Python problem with exporting numpy matrix to tiff file using cv2.imshow then reading it


I am trying to export my NumPy matrix to a .tiff file then to read its contents to verify if it worked. Given the following snippet

import numpy as np
import cv2

data = np.array([[-0.1 for _ in range(128)] for _ in range(128)], dtype=np.float32)
cv2.imwrite('temp.tiff', data)
print('tiff file written')

image = cv2.imread('temp.tiff')
print(image)

returns

tiff file written
[ WARN:0@19.816] global /io/opencv/modules/imgcodecs/src/grfmt_tiff.cpp (629) readData OpenCV TIFF: TIFFRGBAImageOK: Sorry, can not handle images with 32-bit samples

So then I lower down the dtype parameter to dtype=np.float16

data = np.array([[-0.1 for _ in range(128)] for _ in range(128)], dtype=np.float16)

but then I get another error...

, line 50, in export_images_to_tiff
    cv2.imwrite('temp.tiff', a)
cv2.error: OpenCV(4.6.0) :-1: error: (-5:Bad argument) in function 'imwrite'
> Overload resolution failed:
>  - img data type = 23 is not supported
>  - Expected Ptr<cv::UMat> for argument 'img'
[1]    24228 abort      python3 main.py

I am honestly going nuts with this feature I'm trying to implement.

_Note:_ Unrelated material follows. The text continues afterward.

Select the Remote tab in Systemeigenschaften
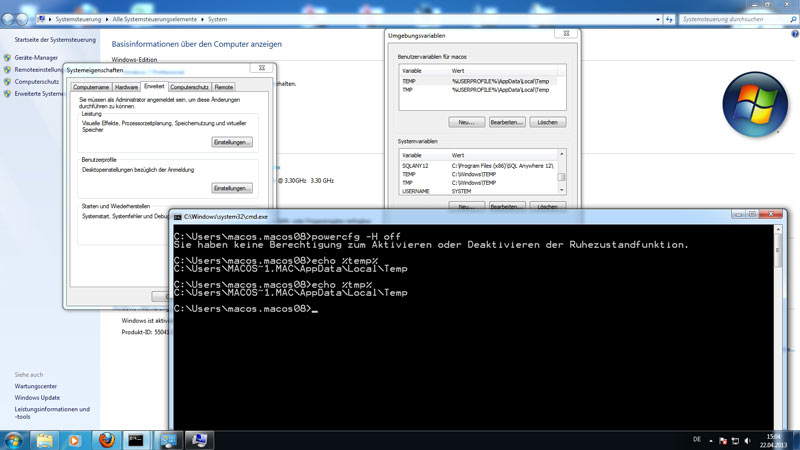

Is there any alternatives or fix to the above? I read the documentation but that didn't help, and looking online these error codes yield nothing relevant. Do I just assume that the tiff file was successfully written in the first 32-bit pass and call it a day?


Solution

  • cv2.imread() has a second parameter, flags, which specifies how to read the image file. According the the docs, the default value of the flags argument to imread() is this:

    IMREAD_COLOR
    If set, always convert image to the 3 channel BGR color image.

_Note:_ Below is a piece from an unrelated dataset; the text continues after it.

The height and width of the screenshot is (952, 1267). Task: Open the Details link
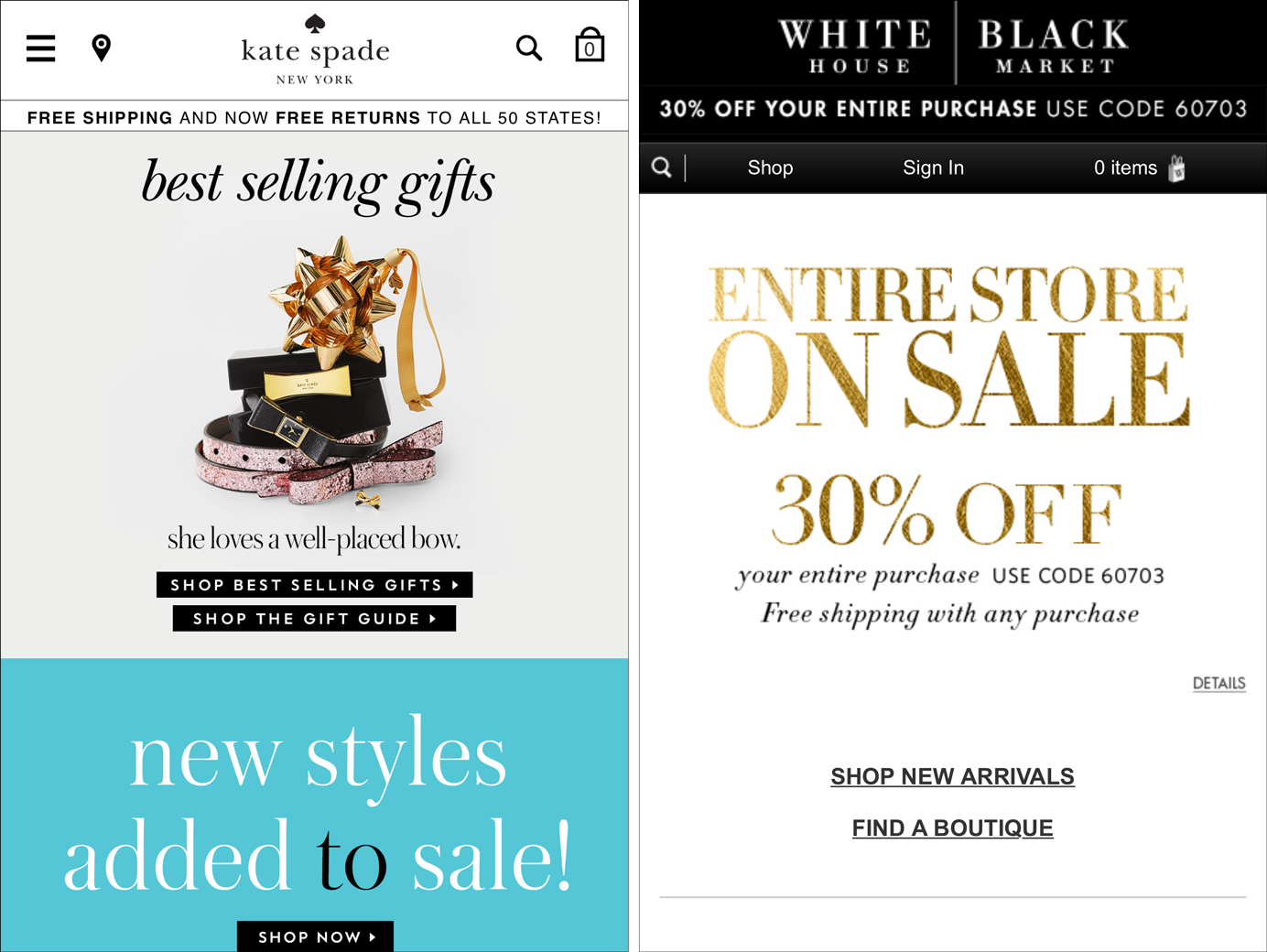(1218, 684)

    Source: imread docs, IMREAD_COLOR docs.

    By default, OpenCV attempts to coerce a file into 3-channel color. Since you have only a single channel, that's not going to work. However, there is a flag which will work:

    image = cv2.imread('temp.tiff', cv2.IMREAD_UNCHANGED)
    

    (Thanks to this answer for pointing me in the right direction.)